Commodity report for H1 2019 shows drastic drop in volumes

Overall volumes of global commodity trade financing fell by almost 30% according to the TXF H1 2019 Commodity Report. Jonathan Bell reviews this drastic drop and assesses whether it is simply a portrait of volatile commodities and market trends or more far-reaching influences impacting global business.

According to the TXF H1 2019 Commodity Report which has just been released global volumes in commodity trade financing fell by almost 30% compared to the same period for 2018. This is a significant drop in volume by any measure and is something which upon initial examination can not simply be explained by a robust performance in the sector last year or by volatile commodity prices through the first part of 2019.

Sure, there is a roller-coaster ride on the commodity price front – but when isn’t there through a six-month timeframe? The TXF report is based on data submitted by most of the major commercial banks and other institutions submitting data. So, could it be that banks have not submitted deals they have already done in H1? This is very possible – but this is something which takes place each year – and why should the volume fall be so big this year? Is it because many deals have been delayed, or put off until the second half of the year? If so, why would this be the case? 

It is likely that there are a range of reasons – related specifically to commodities, companies etc - as to why there is such a drop in volumes, but the question that also needs to be asked could be: is this also part of a much bigger pattern or trend in the sector or global trade, and if so what has brought this about? Some would argue that this clearly points to global trade wars which have been pushed along by the current US administration - and in particular, the US’s trade war with China. And there is a good case for that. Below we will assess these questions with the help of market commentators and also provide some other pointers from the TXF Commodity report.

According to the H1 2019 report, banks provided a total of $73.07 billion in commodity financing for both commodity producers and traders. This represents a significant drop in volume of $30.5 billion compared to H1 2018. 

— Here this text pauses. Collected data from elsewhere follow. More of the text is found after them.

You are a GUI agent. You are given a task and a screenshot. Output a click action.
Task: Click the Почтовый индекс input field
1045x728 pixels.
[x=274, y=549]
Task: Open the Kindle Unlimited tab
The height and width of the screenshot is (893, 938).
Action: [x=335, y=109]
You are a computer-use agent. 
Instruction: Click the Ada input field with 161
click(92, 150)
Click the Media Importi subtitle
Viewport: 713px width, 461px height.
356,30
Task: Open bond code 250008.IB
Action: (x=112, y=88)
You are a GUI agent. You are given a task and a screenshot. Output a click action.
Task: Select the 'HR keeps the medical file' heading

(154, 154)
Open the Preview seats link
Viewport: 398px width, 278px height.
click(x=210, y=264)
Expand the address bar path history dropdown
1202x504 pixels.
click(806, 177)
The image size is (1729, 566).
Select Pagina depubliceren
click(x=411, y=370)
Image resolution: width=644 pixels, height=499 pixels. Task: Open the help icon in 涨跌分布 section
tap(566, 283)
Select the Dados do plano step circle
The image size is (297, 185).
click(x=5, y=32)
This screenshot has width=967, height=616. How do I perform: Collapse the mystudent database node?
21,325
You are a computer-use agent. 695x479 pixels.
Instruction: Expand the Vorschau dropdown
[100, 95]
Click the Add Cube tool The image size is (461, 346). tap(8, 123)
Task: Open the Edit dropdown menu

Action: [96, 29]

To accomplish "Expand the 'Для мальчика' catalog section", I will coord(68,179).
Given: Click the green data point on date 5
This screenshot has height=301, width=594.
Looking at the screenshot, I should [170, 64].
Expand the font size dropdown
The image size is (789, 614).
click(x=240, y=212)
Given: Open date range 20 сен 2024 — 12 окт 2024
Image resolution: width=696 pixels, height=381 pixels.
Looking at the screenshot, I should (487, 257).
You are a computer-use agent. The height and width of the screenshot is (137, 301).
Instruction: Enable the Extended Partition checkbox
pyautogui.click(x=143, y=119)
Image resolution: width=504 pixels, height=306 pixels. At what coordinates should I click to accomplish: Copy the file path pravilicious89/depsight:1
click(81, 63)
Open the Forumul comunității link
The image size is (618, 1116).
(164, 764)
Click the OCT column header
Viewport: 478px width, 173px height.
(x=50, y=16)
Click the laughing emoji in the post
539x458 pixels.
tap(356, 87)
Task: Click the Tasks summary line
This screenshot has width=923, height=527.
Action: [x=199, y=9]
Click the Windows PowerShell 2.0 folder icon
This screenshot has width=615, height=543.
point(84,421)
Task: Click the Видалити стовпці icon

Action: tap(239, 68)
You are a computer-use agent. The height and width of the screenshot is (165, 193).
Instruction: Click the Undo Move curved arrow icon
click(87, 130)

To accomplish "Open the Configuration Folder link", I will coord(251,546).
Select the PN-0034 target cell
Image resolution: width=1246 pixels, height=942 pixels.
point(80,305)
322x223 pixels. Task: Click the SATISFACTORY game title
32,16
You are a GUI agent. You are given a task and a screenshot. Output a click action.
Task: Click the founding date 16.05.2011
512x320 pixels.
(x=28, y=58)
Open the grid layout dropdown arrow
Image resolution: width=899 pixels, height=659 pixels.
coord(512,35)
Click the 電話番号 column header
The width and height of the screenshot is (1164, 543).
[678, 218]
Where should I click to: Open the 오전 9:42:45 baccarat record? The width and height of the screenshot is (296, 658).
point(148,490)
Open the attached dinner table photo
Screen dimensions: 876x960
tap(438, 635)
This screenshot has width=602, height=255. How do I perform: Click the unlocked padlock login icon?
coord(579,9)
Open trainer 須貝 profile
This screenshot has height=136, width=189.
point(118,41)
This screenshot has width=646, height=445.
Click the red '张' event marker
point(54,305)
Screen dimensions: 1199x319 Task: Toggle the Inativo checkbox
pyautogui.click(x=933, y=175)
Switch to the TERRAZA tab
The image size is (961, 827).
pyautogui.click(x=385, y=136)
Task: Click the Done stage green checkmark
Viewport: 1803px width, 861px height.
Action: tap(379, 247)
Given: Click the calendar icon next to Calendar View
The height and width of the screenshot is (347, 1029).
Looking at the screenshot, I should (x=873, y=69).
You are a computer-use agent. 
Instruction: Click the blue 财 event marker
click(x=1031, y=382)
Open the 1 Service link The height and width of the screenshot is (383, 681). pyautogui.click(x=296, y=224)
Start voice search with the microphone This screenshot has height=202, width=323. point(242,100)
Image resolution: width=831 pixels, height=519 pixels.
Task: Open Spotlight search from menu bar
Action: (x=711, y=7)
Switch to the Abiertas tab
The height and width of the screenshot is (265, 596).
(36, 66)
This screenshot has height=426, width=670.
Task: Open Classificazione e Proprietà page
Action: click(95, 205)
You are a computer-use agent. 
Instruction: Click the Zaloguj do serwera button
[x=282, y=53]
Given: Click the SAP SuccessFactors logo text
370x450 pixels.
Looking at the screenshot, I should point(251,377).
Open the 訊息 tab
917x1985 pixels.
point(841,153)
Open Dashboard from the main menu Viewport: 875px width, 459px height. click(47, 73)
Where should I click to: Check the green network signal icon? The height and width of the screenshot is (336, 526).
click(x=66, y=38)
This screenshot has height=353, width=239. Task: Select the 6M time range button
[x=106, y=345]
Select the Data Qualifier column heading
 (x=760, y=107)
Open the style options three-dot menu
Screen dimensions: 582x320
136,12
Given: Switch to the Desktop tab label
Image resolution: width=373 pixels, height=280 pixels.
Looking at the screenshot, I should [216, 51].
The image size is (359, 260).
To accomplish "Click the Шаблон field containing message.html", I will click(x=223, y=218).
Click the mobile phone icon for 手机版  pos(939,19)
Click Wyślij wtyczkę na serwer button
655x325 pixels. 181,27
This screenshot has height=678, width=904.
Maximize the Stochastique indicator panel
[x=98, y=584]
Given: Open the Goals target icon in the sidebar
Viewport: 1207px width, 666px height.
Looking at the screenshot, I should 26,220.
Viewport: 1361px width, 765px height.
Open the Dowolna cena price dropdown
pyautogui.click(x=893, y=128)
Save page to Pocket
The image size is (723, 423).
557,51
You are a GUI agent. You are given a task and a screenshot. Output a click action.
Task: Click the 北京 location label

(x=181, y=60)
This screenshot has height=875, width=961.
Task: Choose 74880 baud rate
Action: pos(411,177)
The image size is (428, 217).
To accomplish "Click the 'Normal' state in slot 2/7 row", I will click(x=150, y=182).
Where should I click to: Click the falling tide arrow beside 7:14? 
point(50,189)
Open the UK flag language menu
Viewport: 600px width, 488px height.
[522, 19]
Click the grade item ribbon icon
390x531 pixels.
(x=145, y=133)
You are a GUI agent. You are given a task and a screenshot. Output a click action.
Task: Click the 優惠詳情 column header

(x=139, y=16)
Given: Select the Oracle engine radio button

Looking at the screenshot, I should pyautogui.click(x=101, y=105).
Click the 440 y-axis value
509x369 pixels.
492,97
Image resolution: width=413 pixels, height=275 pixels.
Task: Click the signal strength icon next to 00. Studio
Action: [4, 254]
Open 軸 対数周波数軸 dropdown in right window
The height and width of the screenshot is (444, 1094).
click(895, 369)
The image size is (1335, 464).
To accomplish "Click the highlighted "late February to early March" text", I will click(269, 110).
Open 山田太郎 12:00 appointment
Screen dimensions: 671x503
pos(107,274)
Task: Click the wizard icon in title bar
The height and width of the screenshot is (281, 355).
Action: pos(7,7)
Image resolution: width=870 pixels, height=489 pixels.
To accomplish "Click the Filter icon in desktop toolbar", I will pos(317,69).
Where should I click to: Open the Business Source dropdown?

Other report highlights include the fact that around 58% of this debt comprised unsecured revolving credit facilities (RCFs) for both commodity producers and traders, an increase in volume of around $2.9 billion compared with the same period in H1 2018.

In addition, traders signed a total of 19 RCFs in H1 2019 compared to 20 RCFs in H1 2018, while producer RCF fundraising decreased by over half in terms of the number of deals, from 24 RCFs in H1 2018 to 11 in H1 2019.

And probably rather unsurprisingly, commodity traders Glencore and Trafigura were the largest single recipients of bank debt in H1 2019. On the producer front, Emirates Global Aluminium was the largest recipient of bank debt.

Those who are familiar with TXF Data will know that it is driven by tagmydeals.com where deal data is submitted by banks and other institutions. Naturally, not all deals are captured as some may be considered too sensitive to be submitted – this may be some of the smaller club deals. And bilateral transactions are not counted as there is no verification process for these. Some deals – often for reasons of sensitivity – are not reported to us until calendar year end. 

However, it does need to be stated that TXF Data aims to present as comprehensive and accurate a picture of the market as possible, and this can only be achieved with broad industry participation. Consequently, tagmydeals is free of charge and accessible to everyone in the industry. Importantly, it allows users to add new information and improve existing information in a simple manner. We would urge all institutions to send in their closed deal details as soon as they are able to do so.

Other general highlights which come out of the report note that the oil and gas sector dominated volumes, remaining the largest recipient group for commercial bank loans in H1 2019 and accounting for 49% of the total loans; with producers totalling $19.3 billion and traders totalling $16.5 billion. Interestingly though, metals and mining came in second position and together with oil and gas represent 87.8% of the total debt for the first half of this year, with one transaction, the $9.7 billion Glencore RCF representing nearly 13.5% of the total 64 deals in H1 2019.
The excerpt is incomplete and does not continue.